Paylaş
Havaalanında ufak bir vize krizi yaşadık birlikte.
Aklınızda olsun, Azerbaycan’a gidecekseniz, vize gitmeden değil, uçaktan inince pasaport kontrolünden geçtikten sonra alınıyor.
Ve orada sizden fotoğraf istiyorlar.
Biz bu durumdan habersiz ve fotoğrafsız olduğumuzdan Büşra ile birlikte şirinlere bağladık, biraz yalvar yakar moduna girdik.
Neyse ki hallettik sorunu.
Büşra’ya “hayırdır” dedim tabii.
Murat Boz’la başrolü paylaştığı “Hadi İnşallah”ın Azerbaycan galasına gidiyormuş.
Murat da ertesi gün gelecekmiş Bakü’ye.
Artık sadece şarkıcılar turneye çıkmıyor.
Filmlerle birlikte yönetmen ve oyuncular da şehir şehir, ülke ülke geziyorlar.
Bunu en iyi yapan ekiplerden biri de “Çakallarla Dans”çılar.
Geçenlerde serinin yönetmeni Murat Şeker’e rastladım, yollardan gelmiş, yine gidiyordu; “Filme ilgi o kadar büyük ki resmen rock grubu gibi turneye çıktık. Ankara, İzmir, Berlin, Adana, Mersin, Bursa, Antalya ve Kıbrıs gibi bir rota çizdik. Yola devam, ayrıca Ege Üniversitesi, Bahçeşehir Üniversitesi, ODTÜ, Balıkesir Üniversitesi ve Kıbrıs Yakın Doğu Üniversitesi’nde paneller ve söyleşiler yapacağız. Kısacası çalışıyoruz ve seyircimizle interaktif bir ilişkimiz var. Yoruluyoruz ama mutluyuz” dedi.
Anlayacağınız sinemada oyna, çek, montajla, vizyona sok yöntemi bitti, artık vizyon sonrasının da çok koşturması var.
Magazin ve şöhret yönetimi
Magazin sektörünün duayenlerinden Nurcan Sabur’un medyadaki 37 yıllık tecrübelerini, Oda Tiyatrosu’nda “Magazin ve şöhret yönetimi” adlı bir seminerle aktaracağını duyduğumda buradan neler neler çıkar diye düşünmüştüm.
Yanılmamışım.
Sabur, Milliyet Gazetesi’nin efsane yayın yönetmenlerinden Abdi İpekçi’den Zeki Müren’le olan anılarına kadar ilginç anekdotlar paylaştı.
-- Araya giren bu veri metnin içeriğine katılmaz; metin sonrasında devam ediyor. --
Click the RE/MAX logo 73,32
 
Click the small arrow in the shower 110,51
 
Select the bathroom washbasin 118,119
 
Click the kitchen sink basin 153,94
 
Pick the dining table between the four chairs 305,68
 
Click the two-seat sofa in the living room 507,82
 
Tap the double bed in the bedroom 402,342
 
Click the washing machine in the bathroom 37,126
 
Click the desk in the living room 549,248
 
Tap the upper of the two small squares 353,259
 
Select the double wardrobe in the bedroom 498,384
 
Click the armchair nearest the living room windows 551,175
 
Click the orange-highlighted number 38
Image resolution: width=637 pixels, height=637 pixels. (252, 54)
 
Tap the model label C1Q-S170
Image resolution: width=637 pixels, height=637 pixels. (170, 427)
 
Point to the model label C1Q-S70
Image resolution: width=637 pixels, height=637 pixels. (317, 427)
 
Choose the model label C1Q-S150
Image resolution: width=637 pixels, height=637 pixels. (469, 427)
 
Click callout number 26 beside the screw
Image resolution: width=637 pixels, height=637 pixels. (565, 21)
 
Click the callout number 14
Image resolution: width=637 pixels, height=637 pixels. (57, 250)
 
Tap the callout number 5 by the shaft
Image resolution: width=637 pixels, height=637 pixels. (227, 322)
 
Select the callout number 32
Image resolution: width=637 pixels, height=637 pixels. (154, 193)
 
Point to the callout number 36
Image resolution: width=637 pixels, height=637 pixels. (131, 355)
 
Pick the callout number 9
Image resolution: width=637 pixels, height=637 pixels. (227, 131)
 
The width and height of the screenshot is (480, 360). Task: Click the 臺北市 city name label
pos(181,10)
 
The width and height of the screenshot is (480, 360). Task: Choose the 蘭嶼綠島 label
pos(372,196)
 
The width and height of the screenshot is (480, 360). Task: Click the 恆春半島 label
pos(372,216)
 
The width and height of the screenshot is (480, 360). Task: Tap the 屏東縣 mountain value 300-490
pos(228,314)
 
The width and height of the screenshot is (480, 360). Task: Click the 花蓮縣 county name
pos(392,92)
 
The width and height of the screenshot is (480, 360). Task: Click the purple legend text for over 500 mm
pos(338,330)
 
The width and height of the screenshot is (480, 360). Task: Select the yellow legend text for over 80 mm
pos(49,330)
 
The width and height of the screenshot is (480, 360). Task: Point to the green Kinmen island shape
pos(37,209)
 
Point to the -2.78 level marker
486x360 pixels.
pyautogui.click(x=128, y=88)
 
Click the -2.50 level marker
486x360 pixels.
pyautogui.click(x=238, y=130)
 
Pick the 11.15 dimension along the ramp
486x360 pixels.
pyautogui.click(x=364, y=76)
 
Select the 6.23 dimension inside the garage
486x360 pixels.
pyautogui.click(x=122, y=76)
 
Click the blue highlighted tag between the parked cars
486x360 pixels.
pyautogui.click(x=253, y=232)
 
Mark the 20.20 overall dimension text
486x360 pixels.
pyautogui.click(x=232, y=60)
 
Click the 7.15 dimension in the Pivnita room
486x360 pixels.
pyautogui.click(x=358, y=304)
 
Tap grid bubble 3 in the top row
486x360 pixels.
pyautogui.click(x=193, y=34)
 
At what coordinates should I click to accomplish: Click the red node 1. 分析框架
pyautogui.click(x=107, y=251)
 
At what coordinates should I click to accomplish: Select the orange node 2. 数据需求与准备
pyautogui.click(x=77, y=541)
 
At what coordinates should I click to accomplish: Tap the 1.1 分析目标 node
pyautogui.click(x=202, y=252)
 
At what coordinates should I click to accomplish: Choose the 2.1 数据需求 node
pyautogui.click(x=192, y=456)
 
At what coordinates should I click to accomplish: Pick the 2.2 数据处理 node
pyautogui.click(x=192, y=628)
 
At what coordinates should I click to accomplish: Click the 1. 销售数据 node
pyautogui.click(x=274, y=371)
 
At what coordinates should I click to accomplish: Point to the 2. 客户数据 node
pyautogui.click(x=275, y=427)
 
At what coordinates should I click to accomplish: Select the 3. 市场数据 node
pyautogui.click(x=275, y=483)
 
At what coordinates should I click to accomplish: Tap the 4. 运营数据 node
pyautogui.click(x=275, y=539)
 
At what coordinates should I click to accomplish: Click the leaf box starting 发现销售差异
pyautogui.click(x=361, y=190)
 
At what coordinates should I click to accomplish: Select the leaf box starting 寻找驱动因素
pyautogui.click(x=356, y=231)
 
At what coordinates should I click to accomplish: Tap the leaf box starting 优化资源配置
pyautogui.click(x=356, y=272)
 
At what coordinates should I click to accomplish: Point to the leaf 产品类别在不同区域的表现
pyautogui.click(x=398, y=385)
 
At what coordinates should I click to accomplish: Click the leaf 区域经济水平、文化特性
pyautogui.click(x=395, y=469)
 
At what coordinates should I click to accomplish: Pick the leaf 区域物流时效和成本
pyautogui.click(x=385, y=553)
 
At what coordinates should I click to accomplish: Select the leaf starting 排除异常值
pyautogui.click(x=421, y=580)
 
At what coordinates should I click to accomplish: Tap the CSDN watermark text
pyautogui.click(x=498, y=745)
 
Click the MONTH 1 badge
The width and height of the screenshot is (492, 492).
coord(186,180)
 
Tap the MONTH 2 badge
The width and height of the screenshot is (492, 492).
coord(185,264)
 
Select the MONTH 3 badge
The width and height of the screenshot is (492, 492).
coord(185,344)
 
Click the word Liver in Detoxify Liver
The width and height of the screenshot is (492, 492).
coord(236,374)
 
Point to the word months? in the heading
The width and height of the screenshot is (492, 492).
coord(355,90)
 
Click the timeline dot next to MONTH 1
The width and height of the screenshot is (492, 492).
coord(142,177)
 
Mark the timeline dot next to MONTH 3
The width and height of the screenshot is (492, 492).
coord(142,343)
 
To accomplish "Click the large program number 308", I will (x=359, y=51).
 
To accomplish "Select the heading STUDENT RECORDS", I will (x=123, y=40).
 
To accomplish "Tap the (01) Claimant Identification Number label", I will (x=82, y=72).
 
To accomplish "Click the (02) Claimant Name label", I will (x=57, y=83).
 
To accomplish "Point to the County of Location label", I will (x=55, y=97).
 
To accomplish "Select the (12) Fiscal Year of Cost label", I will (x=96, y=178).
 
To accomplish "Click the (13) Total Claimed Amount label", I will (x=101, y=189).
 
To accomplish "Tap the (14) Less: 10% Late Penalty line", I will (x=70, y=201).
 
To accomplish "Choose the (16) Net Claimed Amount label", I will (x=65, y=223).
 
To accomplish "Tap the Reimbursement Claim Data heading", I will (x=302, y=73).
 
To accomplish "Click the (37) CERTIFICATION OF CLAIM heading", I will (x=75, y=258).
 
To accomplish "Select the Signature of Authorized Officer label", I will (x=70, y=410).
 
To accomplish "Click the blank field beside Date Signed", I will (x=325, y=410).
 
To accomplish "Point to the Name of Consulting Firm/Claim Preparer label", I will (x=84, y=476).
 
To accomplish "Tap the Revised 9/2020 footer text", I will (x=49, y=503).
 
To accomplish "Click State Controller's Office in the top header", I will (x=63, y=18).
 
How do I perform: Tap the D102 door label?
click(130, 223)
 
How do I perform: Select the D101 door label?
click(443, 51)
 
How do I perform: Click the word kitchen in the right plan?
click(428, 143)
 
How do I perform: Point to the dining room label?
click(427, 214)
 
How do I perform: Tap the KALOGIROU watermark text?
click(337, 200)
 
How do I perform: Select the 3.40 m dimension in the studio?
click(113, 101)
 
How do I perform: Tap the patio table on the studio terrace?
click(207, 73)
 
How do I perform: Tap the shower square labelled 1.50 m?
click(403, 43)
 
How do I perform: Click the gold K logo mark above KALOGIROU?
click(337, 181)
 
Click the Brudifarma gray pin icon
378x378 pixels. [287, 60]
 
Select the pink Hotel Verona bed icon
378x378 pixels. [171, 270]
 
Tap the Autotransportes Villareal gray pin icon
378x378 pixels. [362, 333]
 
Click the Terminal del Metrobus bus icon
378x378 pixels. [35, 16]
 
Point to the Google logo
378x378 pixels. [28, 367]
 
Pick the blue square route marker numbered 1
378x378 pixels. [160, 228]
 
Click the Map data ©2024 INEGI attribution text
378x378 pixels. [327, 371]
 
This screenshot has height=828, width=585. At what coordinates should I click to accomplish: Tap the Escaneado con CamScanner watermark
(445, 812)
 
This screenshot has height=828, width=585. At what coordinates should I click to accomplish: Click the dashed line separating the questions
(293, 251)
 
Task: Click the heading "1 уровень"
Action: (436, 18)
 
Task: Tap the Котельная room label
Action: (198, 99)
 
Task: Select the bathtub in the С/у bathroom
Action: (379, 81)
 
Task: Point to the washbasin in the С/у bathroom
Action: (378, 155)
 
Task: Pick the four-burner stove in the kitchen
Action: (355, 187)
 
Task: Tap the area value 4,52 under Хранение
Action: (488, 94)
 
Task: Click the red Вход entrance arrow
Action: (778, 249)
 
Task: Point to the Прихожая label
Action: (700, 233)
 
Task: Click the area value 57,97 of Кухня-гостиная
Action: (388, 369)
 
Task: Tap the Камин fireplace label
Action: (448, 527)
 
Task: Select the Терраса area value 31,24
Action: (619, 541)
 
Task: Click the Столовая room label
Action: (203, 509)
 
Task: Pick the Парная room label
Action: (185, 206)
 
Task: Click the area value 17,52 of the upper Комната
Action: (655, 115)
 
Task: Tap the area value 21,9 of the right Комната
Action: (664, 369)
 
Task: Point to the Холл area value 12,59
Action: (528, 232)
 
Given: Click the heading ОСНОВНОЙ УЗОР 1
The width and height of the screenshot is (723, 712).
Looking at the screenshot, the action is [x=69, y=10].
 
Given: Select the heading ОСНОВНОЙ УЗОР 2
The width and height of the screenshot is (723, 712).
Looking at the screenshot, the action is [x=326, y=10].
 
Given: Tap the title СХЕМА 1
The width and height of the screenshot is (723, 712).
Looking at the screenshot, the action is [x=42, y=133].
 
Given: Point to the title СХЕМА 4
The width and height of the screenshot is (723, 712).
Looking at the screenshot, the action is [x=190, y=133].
Seminerler devam edeceği için her şeyi yazmayacağım ama kıssadan hisse çıkacak birkaç tavsiyesini ders notları 101 tadında sizlerle de paylaşıyorum:
* “Yolun daha çok başındasınız; lütfen kendinize bir sanatçıyı örnek alın ve onu kafanızda idolleştirin, yaşantısını çok iyi inceleyin, videosunu dondura dondura, mimiklerine varıncaya kadar izleyin. Kısacası onun haberi olmadan onun sırtına binin. Göreceksiniz daha sonra kendi yolunuzu bulacak ve hatta başkalarını sırtlayacaksınız.”
* “Sosyal medya sizin patronu olduğunuz medyanız, sizin gazeteniz! Kullanmamak bir tercih olabilir ama doğru kullanmak çok önemli.”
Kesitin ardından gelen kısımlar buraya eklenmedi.